Date: Thursday, 13 December 2018
(Bloomberg) -- Saudi Arabia wants to bring several states lining the Red Sea and Gulf of Aden into a bloc to improve trade and maritime navigation, according to state-run media.
Saudi King Salman bin Abdulaziz met at his Riyadh palace with foreign ministry officials from Egypt, Djibouti, Somalia, Sudan, Yemen and Jordan “to look into establishing an entity for Arab and African states on the Red Sea coast,” Saudi Press Agency reported on Wednesday. They discussed ways to promote commerce and investment, as well as to protect shipping, Al Ekhbariya said.
Gulf states have been taking a more active role in the Horn of Africa, which got a special mention in the communique issued at the end of Sunday’s Gulf Cooperation Council summit.

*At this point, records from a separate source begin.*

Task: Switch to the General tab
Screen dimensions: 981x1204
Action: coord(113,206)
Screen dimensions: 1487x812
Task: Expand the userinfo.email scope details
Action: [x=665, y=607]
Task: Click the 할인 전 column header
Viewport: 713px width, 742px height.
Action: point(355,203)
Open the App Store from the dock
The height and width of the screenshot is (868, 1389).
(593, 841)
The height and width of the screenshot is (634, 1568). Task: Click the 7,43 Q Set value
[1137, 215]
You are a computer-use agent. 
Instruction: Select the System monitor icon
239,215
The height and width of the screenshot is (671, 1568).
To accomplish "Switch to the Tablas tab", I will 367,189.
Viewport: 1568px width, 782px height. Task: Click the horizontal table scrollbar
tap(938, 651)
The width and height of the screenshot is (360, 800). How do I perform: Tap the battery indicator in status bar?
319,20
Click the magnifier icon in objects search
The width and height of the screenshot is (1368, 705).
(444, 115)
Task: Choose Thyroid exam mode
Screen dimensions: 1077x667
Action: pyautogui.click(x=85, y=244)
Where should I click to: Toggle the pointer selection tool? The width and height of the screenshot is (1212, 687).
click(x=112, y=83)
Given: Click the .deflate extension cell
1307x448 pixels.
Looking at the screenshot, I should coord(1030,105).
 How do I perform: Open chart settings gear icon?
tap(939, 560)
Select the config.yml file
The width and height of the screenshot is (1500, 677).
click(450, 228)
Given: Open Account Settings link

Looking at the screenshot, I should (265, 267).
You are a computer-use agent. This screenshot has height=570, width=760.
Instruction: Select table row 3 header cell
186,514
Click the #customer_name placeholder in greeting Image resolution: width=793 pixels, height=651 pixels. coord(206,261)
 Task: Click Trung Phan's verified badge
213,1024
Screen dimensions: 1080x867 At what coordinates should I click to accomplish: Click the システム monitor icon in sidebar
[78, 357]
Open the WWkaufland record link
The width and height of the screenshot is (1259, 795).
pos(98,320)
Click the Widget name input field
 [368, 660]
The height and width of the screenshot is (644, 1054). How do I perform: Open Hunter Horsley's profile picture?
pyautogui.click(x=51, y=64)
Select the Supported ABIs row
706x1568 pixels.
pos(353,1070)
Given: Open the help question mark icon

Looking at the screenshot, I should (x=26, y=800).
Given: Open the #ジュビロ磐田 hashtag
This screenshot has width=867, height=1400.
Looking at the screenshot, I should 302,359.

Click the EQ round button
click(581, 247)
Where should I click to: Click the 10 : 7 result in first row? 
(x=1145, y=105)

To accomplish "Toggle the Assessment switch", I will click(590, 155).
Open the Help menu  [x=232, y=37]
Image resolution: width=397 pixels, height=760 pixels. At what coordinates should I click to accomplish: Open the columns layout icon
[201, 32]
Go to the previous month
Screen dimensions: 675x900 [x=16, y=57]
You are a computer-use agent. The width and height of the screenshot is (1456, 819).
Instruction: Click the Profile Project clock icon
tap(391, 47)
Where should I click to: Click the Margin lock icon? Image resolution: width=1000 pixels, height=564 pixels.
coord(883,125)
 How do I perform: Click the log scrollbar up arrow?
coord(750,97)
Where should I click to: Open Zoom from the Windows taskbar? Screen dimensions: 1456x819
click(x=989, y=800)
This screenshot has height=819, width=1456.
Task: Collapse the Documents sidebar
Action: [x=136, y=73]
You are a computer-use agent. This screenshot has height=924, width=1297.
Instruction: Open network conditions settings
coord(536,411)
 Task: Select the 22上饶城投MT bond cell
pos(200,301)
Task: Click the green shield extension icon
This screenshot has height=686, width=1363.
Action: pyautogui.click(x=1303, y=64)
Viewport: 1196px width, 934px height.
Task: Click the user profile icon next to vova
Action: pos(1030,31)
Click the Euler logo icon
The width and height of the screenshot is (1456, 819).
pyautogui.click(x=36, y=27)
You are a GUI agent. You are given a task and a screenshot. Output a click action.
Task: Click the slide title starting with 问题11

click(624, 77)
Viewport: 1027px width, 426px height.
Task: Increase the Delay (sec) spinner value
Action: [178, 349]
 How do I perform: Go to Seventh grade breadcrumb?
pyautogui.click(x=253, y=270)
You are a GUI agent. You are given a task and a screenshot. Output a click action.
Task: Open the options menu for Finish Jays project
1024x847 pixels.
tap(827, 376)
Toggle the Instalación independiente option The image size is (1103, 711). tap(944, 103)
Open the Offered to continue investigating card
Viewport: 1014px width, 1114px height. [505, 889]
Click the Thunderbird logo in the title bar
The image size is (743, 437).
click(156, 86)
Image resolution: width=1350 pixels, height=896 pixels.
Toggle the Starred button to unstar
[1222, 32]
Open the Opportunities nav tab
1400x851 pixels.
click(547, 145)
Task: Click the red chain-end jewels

Saudi Arabia, for example, brokered a peace deal in September between Eritrea and Ethiopia. Eritrea is located near the near Bab el-Mandeb, a shipping choke-point on the Red Sea used by oil tankers and other cargo vessels en route to Europe and the U.S. through the Suez Canal.
The United Arab Emirates has also been expanding its footprint in the region, though it wasn’t included in the grouping. Ethiopia and the breakaway republic of Somaliland, two countries with which the U.A.E. has good relations, also appear to have been excluded.
Saudi Arabia and the U.A.E. are both part of a military coalition seeking to restore a friendly government in Yemen ousted by rebel fighters. Parties to the conflict are meeting in Sweden under U.S. pressure to agree to a cease-fire.